30th July 2019
Tapiwa Kujinga is the director of the Pan-African Treatment Access Movement (PATAM), a social movement to ensure access to antiretroviral (ARV) treatment, as a fundamental part of comprehensive care for all people with HIV/AIDS in Africa.
PATAM works at country level to roll out sexual and reproductive rights training to organisations, and is steadily extending their work to a regional level, by gaining deeper understanding of scientific knowledge around HIV to ensure relevant training is provided to smaller communities with HIV.
An active advocate for the HIV community, Kujinga started looking into treatments and scientific breakthroughs in the field, after his step-daughter was diagnosed with HIV. Considering his interest in the research and knowledge of HIV treatments in Africa, he is also a member of AFROCAB which is the African Community Advisory Board, an organisation that focuses on the implementation of scientific break throughs in Africa.
Considering Kujinga’s strong interest in health literacy and access to efficacious HIV treatments, he talks of DTG as a game changer, “We’re advocating for it, we’ve been saying ‘give people dolutegravir’ because it ticks so many boxes.”

> _EXTRACTED MATERIAL_:
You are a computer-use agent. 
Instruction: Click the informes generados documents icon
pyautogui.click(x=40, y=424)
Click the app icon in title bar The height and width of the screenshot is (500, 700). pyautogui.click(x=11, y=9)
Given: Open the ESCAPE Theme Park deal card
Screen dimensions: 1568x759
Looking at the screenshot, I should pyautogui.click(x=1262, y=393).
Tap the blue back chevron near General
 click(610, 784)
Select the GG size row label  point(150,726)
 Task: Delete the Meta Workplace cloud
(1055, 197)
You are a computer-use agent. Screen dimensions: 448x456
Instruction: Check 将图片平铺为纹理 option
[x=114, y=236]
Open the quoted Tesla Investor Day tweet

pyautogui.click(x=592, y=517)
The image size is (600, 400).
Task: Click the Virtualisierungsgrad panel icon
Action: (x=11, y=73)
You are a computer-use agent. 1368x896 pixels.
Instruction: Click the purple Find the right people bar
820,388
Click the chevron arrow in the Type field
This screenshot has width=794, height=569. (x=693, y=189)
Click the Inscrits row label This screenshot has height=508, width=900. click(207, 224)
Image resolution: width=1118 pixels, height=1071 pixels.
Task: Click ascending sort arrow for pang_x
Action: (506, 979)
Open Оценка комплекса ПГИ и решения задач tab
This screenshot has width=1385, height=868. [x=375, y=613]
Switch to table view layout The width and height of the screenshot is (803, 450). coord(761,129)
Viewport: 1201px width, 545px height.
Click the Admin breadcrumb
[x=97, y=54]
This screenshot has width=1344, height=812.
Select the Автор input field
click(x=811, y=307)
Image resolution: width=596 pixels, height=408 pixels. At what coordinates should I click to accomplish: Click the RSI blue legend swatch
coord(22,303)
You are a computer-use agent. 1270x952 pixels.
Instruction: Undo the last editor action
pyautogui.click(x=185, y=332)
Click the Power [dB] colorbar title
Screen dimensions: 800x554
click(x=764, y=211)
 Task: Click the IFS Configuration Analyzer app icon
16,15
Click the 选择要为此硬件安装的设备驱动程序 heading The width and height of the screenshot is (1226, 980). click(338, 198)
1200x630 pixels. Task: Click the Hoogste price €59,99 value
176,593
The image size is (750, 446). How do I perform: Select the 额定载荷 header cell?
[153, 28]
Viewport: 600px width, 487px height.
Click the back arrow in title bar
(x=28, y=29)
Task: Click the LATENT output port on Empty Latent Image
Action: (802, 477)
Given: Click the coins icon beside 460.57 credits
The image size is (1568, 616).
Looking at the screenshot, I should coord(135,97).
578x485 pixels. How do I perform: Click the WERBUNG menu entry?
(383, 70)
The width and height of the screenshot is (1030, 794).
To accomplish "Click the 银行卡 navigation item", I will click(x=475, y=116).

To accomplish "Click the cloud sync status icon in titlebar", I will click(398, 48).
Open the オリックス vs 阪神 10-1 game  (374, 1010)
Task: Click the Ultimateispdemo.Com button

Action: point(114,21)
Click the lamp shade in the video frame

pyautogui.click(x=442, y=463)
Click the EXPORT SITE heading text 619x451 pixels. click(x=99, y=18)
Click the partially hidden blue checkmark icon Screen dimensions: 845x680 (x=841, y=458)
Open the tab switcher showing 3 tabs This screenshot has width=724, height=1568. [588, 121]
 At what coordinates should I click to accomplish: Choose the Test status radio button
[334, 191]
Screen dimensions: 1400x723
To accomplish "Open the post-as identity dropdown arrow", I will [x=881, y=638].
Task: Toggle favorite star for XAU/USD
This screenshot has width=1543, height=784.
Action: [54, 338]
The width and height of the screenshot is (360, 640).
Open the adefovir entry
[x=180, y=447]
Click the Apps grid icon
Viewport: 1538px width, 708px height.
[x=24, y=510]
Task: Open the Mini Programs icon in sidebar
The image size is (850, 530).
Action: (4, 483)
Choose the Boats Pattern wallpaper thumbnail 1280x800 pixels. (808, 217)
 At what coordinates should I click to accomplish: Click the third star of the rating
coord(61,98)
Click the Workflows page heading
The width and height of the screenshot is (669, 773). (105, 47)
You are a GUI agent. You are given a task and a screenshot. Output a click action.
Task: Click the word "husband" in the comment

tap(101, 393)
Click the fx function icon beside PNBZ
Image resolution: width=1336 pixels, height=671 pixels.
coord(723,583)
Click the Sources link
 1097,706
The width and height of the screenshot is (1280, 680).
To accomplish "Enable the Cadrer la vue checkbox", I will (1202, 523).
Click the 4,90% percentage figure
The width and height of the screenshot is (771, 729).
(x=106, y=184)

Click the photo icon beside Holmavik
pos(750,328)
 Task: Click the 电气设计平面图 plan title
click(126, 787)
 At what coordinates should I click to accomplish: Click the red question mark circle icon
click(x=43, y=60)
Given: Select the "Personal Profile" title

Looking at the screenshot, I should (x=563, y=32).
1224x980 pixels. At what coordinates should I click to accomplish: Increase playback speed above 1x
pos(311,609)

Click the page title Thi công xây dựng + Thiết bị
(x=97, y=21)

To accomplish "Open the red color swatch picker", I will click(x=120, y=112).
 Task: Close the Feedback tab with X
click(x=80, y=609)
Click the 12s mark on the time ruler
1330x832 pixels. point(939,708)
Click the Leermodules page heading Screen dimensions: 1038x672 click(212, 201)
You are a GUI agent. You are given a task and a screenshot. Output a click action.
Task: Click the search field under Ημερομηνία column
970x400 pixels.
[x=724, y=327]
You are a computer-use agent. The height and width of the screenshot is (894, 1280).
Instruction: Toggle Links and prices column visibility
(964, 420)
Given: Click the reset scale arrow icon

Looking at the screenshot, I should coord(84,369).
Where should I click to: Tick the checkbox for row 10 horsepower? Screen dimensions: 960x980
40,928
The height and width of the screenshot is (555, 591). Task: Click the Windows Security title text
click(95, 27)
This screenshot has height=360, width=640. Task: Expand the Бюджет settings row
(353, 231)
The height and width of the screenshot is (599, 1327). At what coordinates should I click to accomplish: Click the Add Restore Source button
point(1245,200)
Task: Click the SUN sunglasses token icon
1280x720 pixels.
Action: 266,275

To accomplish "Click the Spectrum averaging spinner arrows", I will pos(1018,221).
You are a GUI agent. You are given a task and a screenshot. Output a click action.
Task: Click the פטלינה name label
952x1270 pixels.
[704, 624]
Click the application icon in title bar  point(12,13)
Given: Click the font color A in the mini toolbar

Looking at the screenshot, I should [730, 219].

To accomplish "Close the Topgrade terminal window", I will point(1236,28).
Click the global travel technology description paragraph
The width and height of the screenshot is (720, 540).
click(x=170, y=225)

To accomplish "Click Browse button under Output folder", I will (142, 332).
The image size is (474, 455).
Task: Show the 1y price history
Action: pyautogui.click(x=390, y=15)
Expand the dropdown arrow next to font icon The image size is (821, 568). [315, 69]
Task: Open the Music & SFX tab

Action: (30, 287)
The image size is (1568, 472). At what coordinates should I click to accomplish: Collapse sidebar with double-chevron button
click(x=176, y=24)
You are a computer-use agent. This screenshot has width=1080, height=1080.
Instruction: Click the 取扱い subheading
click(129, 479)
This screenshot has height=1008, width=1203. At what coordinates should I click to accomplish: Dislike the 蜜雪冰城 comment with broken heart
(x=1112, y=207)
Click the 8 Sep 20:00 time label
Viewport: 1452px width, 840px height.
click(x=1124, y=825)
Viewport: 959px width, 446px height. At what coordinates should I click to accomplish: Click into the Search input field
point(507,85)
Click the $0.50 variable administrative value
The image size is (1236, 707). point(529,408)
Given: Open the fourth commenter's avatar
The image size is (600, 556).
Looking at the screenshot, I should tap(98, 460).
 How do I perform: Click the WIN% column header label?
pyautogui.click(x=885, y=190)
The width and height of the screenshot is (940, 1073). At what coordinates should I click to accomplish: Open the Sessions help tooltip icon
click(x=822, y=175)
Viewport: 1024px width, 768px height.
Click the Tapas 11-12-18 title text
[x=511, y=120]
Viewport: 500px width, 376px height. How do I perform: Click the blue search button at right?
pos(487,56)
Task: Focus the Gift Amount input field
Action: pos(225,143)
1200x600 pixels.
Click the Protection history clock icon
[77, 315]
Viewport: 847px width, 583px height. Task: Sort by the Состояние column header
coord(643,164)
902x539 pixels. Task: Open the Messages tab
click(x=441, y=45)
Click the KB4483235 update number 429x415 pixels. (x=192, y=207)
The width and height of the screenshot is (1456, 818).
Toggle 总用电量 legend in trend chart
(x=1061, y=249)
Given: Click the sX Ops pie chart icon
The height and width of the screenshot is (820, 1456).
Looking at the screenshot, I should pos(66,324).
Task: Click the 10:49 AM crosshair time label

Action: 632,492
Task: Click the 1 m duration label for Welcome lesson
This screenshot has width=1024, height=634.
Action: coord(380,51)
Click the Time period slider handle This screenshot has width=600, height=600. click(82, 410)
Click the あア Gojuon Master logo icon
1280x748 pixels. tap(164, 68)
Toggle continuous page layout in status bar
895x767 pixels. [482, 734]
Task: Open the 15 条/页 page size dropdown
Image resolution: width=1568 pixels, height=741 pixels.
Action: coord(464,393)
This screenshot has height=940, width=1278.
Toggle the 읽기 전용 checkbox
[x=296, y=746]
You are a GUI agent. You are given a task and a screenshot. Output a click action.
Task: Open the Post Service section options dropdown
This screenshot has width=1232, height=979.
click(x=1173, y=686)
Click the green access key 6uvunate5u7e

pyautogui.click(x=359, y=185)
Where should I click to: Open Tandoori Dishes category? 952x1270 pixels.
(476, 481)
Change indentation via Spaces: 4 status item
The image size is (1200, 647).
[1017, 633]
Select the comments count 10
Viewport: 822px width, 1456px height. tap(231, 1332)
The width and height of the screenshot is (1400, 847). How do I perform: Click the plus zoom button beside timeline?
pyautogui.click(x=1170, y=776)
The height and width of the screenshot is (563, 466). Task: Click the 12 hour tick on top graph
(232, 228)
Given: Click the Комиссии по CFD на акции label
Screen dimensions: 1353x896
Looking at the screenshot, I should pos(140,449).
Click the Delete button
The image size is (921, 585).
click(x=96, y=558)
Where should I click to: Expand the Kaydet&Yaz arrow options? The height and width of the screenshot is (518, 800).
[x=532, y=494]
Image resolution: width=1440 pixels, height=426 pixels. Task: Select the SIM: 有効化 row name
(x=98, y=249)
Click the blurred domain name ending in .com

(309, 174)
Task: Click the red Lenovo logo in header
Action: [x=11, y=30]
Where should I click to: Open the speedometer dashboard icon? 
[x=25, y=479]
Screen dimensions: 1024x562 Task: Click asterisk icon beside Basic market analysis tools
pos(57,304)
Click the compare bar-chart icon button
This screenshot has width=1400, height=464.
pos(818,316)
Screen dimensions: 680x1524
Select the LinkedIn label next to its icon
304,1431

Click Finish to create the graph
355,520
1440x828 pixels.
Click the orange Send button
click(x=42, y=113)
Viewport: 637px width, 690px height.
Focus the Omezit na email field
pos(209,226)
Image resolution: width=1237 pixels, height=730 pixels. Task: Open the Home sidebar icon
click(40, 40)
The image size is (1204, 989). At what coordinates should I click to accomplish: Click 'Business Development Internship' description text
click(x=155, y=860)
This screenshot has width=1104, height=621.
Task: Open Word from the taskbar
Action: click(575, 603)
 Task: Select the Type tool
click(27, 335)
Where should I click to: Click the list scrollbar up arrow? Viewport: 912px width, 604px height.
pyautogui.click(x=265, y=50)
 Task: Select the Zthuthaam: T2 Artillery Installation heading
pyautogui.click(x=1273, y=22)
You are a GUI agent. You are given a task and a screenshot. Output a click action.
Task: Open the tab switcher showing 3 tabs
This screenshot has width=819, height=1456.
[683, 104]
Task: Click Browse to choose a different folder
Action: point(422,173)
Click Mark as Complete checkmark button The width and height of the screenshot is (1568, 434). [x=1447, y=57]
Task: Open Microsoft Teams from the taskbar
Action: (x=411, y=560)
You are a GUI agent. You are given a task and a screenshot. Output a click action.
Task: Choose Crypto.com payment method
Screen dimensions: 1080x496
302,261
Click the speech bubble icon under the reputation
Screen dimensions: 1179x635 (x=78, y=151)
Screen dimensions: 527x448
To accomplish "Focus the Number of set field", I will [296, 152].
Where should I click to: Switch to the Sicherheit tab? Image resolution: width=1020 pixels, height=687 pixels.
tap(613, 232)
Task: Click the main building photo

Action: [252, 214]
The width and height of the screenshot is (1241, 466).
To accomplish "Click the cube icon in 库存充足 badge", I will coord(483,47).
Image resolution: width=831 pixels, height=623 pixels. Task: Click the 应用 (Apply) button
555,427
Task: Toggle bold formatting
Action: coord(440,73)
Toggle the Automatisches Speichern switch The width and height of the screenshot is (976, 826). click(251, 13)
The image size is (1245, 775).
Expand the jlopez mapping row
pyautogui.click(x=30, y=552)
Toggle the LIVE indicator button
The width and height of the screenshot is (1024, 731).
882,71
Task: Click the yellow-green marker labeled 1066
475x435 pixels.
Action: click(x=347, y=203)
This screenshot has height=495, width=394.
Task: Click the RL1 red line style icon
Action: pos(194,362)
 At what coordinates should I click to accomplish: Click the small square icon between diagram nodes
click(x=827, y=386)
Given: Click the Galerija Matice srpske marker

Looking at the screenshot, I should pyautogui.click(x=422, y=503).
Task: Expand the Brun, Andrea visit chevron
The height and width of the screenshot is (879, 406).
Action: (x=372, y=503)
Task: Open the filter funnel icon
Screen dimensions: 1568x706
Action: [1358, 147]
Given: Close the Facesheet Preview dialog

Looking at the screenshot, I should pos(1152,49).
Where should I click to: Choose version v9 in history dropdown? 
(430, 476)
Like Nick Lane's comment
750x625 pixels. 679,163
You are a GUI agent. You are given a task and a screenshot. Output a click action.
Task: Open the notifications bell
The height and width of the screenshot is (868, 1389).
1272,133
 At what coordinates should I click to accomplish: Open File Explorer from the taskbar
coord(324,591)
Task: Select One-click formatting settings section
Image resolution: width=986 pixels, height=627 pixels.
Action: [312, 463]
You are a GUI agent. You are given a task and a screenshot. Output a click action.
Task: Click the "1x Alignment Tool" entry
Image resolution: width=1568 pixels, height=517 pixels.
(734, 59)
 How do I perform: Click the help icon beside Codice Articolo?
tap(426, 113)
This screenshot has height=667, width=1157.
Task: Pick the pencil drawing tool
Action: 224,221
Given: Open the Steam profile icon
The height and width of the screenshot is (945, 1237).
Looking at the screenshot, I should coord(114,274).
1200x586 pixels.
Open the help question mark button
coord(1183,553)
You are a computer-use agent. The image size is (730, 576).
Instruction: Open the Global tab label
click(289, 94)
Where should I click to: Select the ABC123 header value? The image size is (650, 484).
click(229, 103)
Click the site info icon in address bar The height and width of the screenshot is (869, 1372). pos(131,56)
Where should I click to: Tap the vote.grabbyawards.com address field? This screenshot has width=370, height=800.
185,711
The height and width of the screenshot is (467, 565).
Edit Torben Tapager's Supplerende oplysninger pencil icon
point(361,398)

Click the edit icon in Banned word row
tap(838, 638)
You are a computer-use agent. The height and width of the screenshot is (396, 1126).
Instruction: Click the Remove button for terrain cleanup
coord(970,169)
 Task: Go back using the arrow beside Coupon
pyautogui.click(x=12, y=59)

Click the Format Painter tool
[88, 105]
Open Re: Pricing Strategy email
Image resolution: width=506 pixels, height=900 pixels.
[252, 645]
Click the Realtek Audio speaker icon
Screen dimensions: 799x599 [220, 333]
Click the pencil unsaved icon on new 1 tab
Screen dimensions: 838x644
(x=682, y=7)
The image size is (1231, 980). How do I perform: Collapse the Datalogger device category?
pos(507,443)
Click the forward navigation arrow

> _WORK INSTRUCTION_: Reproduce the passage from the text about Tapiwa Kujinga, starting at "30th July 2019" and ending at "HIV/AIDS in Africa.".

> _RESPONSE FOR THIS EXERCISE_:
30th July 2019
Tapiwa Kujinga is the director of the Pan-African Treatment Access Movement (PATAM), a social movement to ensure access to antiretroviral (ARV) treatment, as a fundamental part of comprehensive care for all people with HIV/AIDS in Africa.